_Provided passage_
+++

# Crepes - what did I do wrong?



## stevan (Sep 13, 2015)

Hi All,

I was making crepes the other night and they looked a bit funny - as soon as I would pour the batter in the pan, it would start sort of bubbling - here's a pic:




  








image.jpeg




__
stevan


__
Mar 13, 2016








And the other side:




  








image.jpeg




__
stevan


__
Mar 13, 2016








Now, the only thing I did differently compared to the other times was that I first mixed all the liquid ingredients and than added the flour - normally I would start with the flour and then add milk, water, eggs, salt; could this be the reason?

Thanks for your input!


----------



## chefross (May 5, 2010)

Did you allow the batter to rest for a couple hours in the fridge before you used it?

Pan too hot?


----------



## kuan (Jun 11, 2001)

Almost looks like you got some yeast in them or batter too thick or you have some leavening.

+++

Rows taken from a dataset
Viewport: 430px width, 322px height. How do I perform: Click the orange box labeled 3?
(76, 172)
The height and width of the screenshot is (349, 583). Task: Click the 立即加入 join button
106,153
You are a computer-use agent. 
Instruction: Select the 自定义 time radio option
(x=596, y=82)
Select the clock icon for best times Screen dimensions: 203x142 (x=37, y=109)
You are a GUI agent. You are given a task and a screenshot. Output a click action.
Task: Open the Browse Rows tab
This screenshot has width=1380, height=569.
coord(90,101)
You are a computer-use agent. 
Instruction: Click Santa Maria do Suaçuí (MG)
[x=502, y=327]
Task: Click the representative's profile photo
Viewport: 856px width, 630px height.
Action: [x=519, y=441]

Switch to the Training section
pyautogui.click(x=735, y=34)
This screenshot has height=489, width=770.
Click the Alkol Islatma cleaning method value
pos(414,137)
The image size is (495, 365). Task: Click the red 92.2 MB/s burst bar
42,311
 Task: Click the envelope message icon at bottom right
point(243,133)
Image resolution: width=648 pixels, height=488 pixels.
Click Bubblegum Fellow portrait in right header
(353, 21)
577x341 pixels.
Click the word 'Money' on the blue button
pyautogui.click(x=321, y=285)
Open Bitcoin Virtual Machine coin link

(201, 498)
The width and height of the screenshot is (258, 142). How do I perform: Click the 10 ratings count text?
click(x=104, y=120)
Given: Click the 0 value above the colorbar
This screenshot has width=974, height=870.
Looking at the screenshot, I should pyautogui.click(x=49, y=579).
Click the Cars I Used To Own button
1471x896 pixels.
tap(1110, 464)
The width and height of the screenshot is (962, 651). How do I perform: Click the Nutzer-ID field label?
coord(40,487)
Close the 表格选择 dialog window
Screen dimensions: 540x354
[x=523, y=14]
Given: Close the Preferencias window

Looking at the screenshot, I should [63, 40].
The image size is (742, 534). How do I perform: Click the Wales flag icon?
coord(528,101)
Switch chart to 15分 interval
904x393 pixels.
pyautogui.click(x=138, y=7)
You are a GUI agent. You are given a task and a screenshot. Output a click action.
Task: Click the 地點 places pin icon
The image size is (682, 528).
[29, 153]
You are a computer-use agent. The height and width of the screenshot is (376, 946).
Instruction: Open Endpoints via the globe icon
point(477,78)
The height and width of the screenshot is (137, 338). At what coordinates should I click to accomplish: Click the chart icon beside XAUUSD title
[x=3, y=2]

+++

_Required task_
Carry on the forum thread about the bubbling crepes from its last reply onward. The dataset rows are separate material, unrelated to the crepe thread.

_Reply to the task_
As for the heat get it too hot, then lower the temp by dabbing the bottom on a wet towel.  Pour your batter immediately.  It should take about 10-15 seconds for the crepe.


----------



## chefbuba (Feb 17, 2010)

Looks more like an omelet, too many eggs?


----------



## flipflopgirl (Jun 27, 2012)

chefbuba said:


> Looks more like an omelet, too many eggs?


Exactly.....

mimi


----------



## cerise (Jul 5, 2013)

As I understand it, letting the batter rest, for about an hour, rids the batter of tiny bubbles - unlike pancakes. Add a small amount to the center of a hot pan and swirl the batter around. You want them almost paper thin. I used to have a small copper pan I used for same.


----------



## frozenhawaiian (Feb 28, 2016)

looks to me like 

1. your batter is too thick, thin it it out, little bit of water water, little bit of milk. gotta get the right consistency. you want it pretty thin.

2. pan too hot, you need to be able to roll the pan to spread the batter before it all sets.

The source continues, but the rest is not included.